And that’s what gets lost, I think, in some of these discussions. The charge has been made that in this decision, the ELCA has simply capitulated to secular culture. But in almost every generation, the church has had to make hard decisions as it has faced new information or a new context. What has seemed absolutely critical to one generation is of practically no importance whatsoever to another. Since the very first generation of Christians, these choices have had to be made – and they have sometimes been made well, and sometimes quite poorly. At its best, what the church has tried to do through all of these issues is discover in the Scriptures the biblical principle that can inform its life in its present. Not as a way of “getting around” Scripture, but as a faithful application of what the Bible is saying to us in the present.
For example, the Old Testament rule that a brother should marry his brother’s widow made infinite sense in a culture where women had few options, little economic power, and needed physical protection. But in later cultures, this type of regulation no longer served such a necessary purpose. Was it an unfaithful reading of Scripture or a denial of biblical authority to decide that perhaps, despite clear texts in the Scriptures commanding it, the concept of polygamy and insisting that a widow marry her dead husband’s brother could be left behind? Or was the faithful, biblical principle maintained that stable family life was God’s desire for the community?
For thousands of years, Jews, Christians and others believed that the earth stood as the center of the universe, and passages such as the one in which Joshua commanded the sun to stand still so he could defeat the Israelites’ enemies were used to support that belief. But then Copernicus, Johannes Kepler, and Galileo demonstrated that the earth, in fact, revolved around the sun. Was it an unfaithful reading of Scripture, a denial of biblical authority, to adjust the church’s entire perception of the cosmos? Or could this new information be accepted as part of a new way of understanding the faithful, biblical principle that God created heaven and earth?

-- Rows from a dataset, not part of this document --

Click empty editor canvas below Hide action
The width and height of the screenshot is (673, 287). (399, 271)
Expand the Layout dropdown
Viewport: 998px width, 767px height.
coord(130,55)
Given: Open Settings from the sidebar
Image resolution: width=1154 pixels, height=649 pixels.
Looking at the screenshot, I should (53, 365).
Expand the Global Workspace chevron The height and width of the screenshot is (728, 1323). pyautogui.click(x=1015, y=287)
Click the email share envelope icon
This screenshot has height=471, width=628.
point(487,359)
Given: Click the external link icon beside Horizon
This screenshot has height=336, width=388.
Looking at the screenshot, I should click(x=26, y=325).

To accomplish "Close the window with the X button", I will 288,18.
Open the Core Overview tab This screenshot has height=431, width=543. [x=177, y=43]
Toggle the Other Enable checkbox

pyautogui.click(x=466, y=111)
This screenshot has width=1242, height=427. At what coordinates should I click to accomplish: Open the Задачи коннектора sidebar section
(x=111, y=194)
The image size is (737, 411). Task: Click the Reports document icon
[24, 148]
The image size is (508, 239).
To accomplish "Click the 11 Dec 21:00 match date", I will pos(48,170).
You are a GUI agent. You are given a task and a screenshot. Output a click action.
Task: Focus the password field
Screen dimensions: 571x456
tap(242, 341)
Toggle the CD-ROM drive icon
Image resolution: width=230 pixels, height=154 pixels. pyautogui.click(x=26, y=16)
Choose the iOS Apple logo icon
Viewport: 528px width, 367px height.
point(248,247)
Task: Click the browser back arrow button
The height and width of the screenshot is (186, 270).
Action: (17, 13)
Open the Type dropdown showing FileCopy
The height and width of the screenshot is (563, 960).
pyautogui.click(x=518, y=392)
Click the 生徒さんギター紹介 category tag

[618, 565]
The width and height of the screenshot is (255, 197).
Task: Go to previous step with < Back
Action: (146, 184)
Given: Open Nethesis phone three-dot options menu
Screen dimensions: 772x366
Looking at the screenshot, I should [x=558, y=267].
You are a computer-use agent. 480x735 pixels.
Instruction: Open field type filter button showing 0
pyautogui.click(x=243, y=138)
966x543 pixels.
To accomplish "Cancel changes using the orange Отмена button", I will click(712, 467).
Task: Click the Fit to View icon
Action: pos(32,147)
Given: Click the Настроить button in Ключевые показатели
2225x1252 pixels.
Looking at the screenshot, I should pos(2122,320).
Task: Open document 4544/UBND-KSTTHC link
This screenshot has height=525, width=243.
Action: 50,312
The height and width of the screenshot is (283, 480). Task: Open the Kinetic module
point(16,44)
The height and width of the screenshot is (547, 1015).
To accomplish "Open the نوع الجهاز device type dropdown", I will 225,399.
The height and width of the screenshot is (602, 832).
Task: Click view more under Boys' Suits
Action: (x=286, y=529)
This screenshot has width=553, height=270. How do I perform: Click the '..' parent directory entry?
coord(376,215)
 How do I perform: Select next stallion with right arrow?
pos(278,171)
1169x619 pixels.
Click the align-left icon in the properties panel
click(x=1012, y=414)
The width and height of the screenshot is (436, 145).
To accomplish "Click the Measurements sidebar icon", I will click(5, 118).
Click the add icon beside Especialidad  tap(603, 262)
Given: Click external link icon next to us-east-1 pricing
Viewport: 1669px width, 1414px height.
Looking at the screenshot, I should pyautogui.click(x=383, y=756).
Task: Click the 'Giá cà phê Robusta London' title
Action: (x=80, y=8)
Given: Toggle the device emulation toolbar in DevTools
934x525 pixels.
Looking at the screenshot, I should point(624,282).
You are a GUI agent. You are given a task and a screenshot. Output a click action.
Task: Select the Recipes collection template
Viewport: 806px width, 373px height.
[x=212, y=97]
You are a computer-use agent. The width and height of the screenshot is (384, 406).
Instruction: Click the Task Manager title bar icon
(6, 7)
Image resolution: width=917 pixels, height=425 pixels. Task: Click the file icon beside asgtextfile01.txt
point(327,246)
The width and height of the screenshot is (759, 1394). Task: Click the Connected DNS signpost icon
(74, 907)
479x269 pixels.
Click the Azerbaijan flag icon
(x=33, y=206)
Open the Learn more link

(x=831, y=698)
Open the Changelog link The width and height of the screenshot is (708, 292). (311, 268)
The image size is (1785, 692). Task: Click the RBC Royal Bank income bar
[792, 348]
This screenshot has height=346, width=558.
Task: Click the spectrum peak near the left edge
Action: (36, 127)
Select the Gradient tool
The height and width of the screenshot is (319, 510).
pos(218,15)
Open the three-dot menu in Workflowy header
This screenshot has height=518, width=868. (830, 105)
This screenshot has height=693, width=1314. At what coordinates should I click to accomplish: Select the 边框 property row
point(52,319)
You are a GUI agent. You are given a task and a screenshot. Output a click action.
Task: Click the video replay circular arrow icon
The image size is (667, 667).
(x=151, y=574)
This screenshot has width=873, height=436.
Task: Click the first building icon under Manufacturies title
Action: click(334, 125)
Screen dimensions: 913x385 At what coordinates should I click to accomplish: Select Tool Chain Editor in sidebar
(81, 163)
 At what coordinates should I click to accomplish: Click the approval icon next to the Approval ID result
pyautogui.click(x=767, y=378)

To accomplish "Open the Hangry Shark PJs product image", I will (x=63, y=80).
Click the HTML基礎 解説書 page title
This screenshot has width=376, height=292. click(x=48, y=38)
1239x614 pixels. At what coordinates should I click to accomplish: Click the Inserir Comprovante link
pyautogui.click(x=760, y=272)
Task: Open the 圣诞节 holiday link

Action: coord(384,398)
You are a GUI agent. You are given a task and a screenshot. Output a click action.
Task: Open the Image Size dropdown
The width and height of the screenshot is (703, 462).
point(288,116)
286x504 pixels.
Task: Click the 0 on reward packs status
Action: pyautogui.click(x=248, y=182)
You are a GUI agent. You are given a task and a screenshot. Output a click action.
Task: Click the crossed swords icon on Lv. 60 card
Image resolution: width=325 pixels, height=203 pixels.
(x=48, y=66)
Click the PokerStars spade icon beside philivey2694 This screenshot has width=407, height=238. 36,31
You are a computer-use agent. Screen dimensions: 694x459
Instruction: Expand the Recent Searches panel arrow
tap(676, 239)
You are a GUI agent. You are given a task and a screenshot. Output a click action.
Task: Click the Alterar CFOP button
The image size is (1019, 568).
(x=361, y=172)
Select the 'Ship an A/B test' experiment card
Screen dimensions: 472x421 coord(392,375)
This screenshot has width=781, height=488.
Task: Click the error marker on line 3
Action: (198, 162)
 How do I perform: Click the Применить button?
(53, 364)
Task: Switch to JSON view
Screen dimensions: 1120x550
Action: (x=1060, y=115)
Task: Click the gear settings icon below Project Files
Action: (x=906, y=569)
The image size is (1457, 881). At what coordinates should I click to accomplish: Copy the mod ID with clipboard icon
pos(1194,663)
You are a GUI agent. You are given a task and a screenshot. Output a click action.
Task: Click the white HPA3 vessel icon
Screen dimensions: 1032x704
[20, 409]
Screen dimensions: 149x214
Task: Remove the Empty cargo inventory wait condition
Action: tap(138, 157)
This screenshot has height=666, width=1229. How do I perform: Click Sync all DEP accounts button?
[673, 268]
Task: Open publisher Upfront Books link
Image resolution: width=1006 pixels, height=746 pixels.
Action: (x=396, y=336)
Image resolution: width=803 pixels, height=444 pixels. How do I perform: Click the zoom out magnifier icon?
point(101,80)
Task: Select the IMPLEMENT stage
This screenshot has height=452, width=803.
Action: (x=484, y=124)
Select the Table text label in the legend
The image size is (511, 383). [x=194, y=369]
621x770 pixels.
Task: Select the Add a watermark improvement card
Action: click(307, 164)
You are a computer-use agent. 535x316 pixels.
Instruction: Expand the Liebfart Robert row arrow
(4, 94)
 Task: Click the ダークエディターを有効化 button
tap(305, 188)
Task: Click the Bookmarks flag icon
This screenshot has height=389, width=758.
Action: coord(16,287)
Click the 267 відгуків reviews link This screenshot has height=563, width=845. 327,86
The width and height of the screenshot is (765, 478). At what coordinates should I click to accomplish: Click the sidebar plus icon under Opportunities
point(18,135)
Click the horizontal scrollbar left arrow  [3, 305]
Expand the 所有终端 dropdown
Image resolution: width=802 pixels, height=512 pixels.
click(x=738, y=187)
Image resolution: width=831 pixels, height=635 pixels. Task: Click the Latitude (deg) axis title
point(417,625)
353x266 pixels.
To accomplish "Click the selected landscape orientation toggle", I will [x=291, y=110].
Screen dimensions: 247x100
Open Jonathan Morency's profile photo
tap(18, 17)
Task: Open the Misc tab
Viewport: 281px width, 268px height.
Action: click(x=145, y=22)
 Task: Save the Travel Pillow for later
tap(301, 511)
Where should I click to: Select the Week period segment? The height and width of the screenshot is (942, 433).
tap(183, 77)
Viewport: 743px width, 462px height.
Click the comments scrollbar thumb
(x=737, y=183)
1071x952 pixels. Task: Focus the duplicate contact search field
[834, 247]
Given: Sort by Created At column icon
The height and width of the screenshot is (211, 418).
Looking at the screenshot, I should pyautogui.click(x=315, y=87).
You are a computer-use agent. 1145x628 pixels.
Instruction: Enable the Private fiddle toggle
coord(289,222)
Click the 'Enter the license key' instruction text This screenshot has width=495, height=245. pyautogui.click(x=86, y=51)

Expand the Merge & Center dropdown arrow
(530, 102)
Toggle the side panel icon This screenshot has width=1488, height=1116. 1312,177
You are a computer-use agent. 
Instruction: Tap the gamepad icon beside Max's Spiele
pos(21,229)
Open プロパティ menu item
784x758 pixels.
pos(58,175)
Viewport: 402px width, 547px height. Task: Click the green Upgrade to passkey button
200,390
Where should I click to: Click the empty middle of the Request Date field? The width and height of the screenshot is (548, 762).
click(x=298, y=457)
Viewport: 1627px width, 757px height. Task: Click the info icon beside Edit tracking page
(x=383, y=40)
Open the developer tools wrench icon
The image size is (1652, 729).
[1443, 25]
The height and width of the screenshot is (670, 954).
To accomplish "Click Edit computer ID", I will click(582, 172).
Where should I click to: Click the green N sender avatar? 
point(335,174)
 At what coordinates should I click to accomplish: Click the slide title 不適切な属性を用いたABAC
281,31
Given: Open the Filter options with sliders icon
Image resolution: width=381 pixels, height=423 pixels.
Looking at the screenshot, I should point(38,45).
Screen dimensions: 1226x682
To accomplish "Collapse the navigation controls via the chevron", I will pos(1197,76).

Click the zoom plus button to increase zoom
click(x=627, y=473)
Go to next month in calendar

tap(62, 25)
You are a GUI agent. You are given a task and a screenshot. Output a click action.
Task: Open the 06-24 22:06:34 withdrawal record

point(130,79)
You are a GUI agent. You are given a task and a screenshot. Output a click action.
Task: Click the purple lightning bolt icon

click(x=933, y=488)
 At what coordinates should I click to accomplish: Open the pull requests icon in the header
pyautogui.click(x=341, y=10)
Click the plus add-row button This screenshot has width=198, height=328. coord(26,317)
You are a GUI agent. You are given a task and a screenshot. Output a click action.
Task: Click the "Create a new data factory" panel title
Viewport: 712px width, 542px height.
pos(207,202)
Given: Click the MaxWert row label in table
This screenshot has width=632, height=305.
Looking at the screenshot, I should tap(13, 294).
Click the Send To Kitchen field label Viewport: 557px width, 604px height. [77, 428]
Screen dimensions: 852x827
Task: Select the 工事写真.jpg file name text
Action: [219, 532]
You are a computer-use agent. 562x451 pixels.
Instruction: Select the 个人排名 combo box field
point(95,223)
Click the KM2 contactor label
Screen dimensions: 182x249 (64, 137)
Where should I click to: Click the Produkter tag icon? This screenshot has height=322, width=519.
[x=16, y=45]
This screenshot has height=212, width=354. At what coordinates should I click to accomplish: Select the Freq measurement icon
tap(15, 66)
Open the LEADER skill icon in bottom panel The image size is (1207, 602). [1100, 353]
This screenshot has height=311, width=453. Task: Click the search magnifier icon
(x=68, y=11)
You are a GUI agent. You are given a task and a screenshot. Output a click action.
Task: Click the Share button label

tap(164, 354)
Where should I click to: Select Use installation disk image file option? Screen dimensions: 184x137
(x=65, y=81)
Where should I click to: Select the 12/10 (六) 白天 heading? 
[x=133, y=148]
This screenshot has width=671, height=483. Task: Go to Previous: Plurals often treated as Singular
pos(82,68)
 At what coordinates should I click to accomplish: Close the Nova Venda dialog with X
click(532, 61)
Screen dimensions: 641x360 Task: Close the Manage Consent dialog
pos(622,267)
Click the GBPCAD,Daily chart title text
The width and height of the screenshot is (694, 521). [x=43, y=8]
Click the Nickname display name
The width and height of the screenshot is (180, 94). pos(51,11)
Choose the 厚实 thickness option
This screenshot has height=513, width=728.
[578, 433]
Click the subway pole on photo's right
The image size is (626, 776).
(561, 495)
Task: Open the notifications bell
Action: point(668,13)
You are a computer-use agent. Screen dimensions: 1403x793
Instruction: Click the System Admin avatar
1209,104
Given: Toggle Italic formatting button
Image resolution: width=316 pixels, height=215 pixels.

In the 19th century, our ancestors – my ancestors – argued that slavery was in accord with “the plain sense of Scripture.” Not only was slavery clearly allowed in the Bible, it was commanded and regulated by it. But although it had been in existence for thousands of years, by 1865, it was clear that slavery in North America was over, and southern Christians were forced to conclude that perhaps the plain sense of Scripture on this issue had not been so plain after all. Was it an unfaithful reading of Scripture, a denial of biblical authority, to accept that their defense of slavery had been misplaced? Or did they rediscover the faithful, biblical principle of gospel freedom found in the life, ministry and teachings of Jesus and in the writings of St. Paul: that there is neither Jew nor Greek, slave nor free, male and female? (Galatians 3:28)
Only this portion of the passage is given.